Re: pure chance

billgr@cco.caltech.edu
Thu, 19 Dec 1996 22:30:10 -0800 (PST)

Brian Harper:

[...]

> Now I would like to return to another question, whether the
> information content (as defined by Shannon) increases during
> evolution or more specifically due to a mutation. Based primarily
> on what little I know about info-theory and my intuition I had
> indicated in a "conversation" with Steve Jones that a random
> mutation would increase the info-content. This was in response
> to a bold assertion by Steve that information content would
> never increase due to random mutation. There was also a

I just attended a series of talks about how information theory
might help figure out how neurons in the brain work. Mixed in
was a more general discussion of how Info Theory might apply to
biology. The problem is that the Shannon theorem is extremely
broad--it is a theorem that given three or four (depending on
how you look at it) assumptions, the Shannon entropy measure IS
the correct measure for information. No-one wants to abandon
any of the assumptions. Trouble is, how does one apply that
to biology? Do critters try to maximize the information in
their genome? Doesn't seem obvious--genomes are ordered, and a
good thing, too!

Does the information in the genome increase by mutation? On
average, yes, but there can certainly be cases where mutations
would decrease the information in a genome. (Think of it as
a sort of 'annealing.') Those would be less likely, though, so
on average, mutation would be expected to increase the entropy
in the genome (which corresponds to our expectations about
diversity and suchlike).

> challenge to show such a case.
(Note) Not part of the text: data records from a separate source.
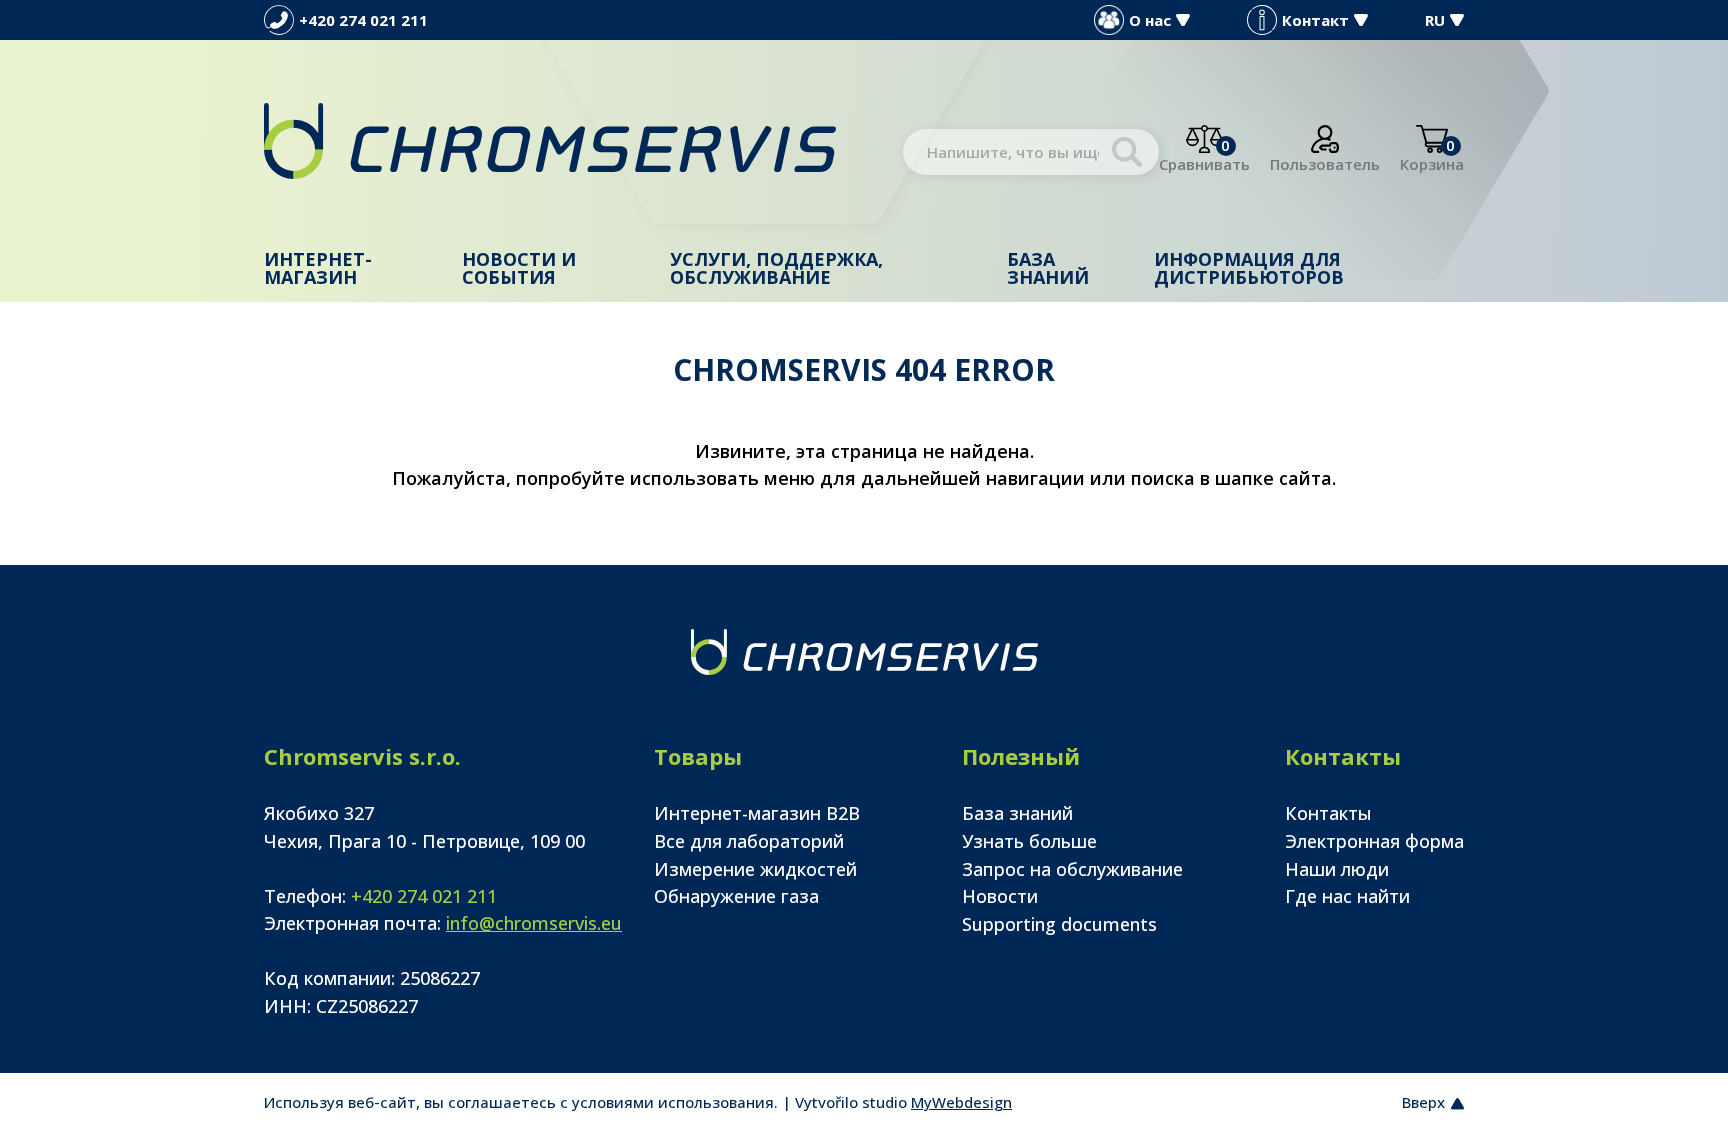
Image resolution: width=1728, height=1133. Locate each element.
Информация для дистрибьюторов (1249, 268)
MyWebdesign (961, 1102)
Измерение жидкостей (755, 869)
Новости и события (519, 268)
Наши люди (1337, 869)
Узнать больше (1029, 841)
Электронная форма (1374, 841)
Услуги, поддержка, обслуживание (776, 268)
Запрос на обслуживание (1072, 869)
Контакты (1328, 813)
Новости (1000, 896)
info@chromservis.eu (534, 923)
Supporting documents (1059, 924)
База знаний (1048, 268)
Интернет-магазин (318, 268)
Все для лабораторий (749, 841)
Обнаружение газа (736, 896)
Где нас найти (1347, 896)
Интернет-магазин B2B (757, 813)
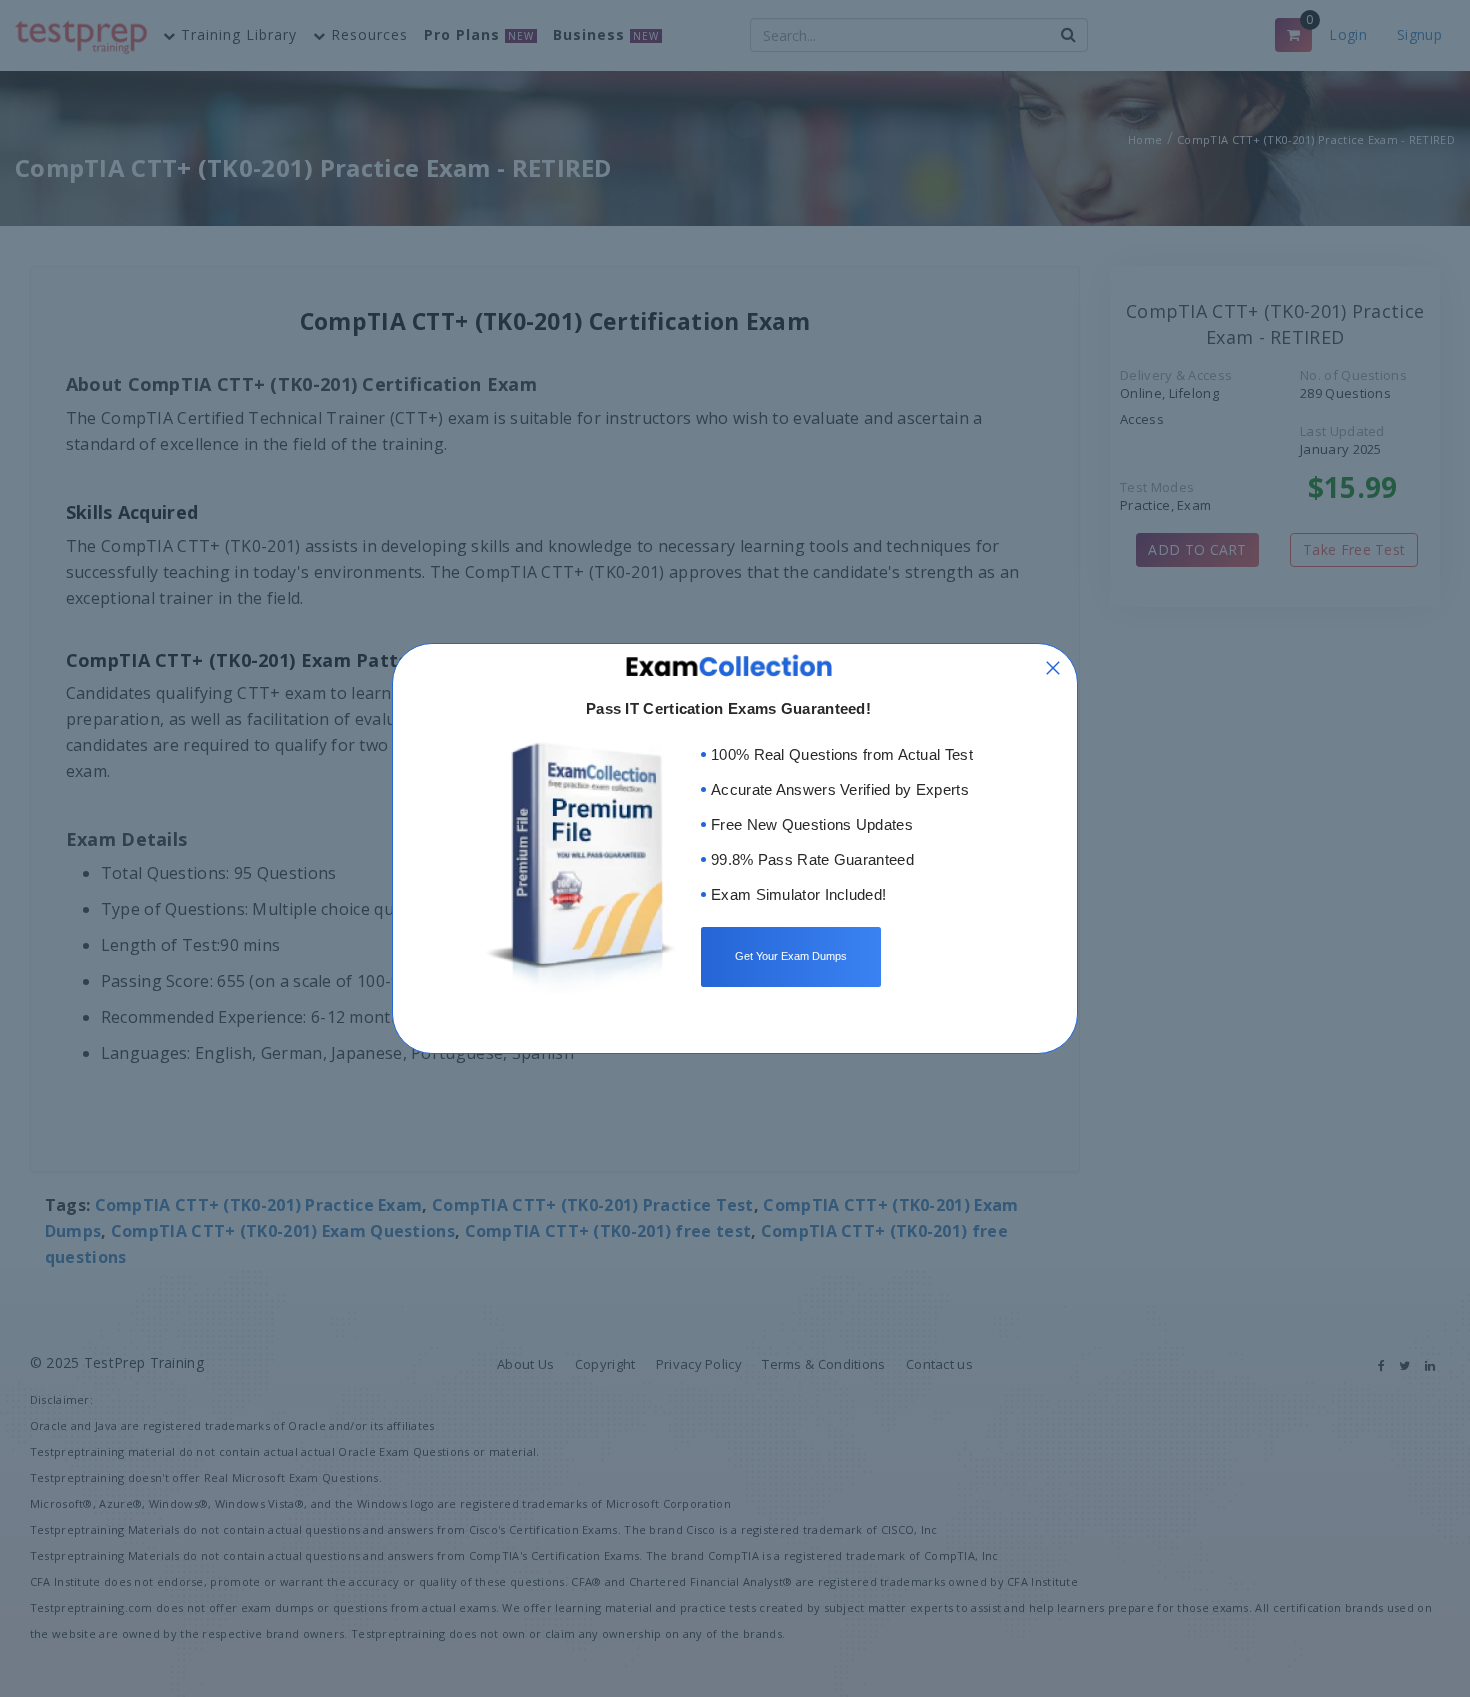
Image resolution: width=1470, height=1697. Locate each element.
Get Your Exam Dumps (791, 956)
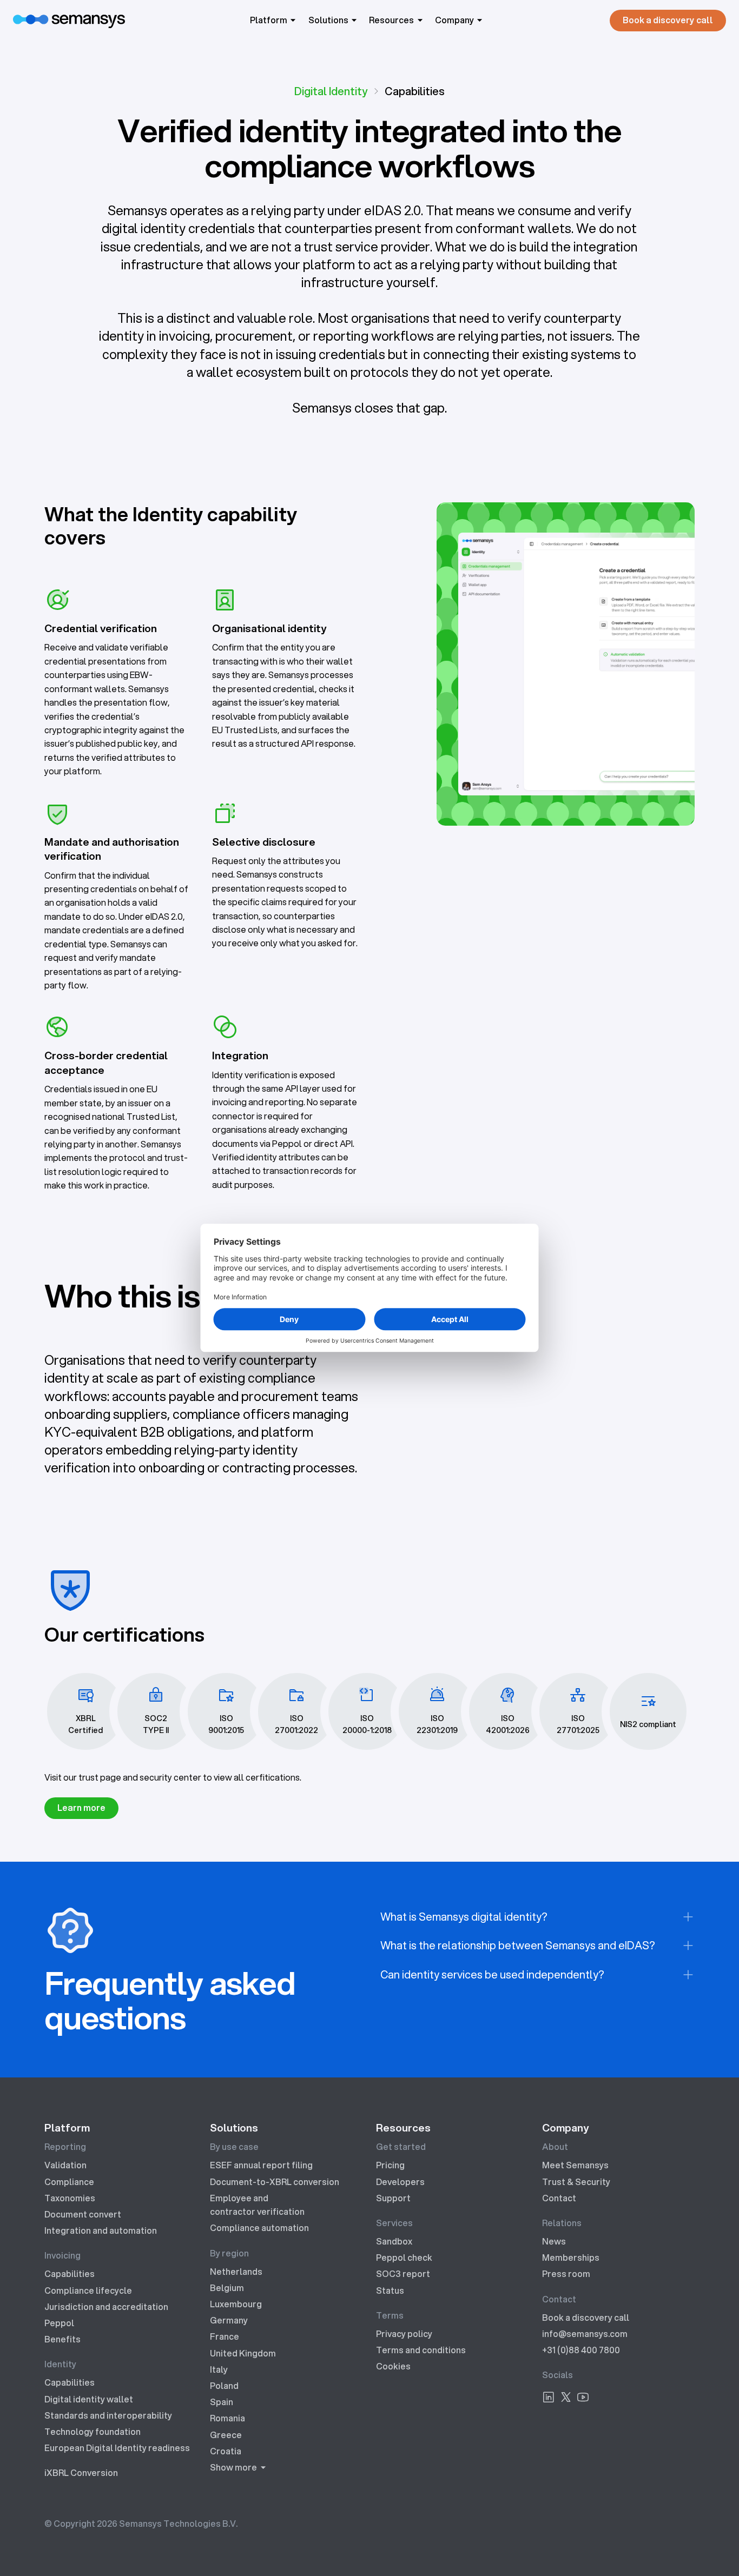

Rummaging through my collection
> of papers I managed to find some concrete evidence that mutations
> do increase the Shannon IC. The reference is:
>
> J. S. Rao, C.P. Geevan and G.S. Rao (1982). "Significance of the
> Information Content of DNA in Mutations and Evolution,"
> <J. Theor. Biology> 96:571-577.
>
> Here the authors consider one point mutations and show that the
> only requirement for the Shannon IC to increase is that the
> frequency of the codon which mutates must be larger than the
> frequency of the codon to which it is mutated.

This doesn't seem convincing. Surely there must be other ingredients?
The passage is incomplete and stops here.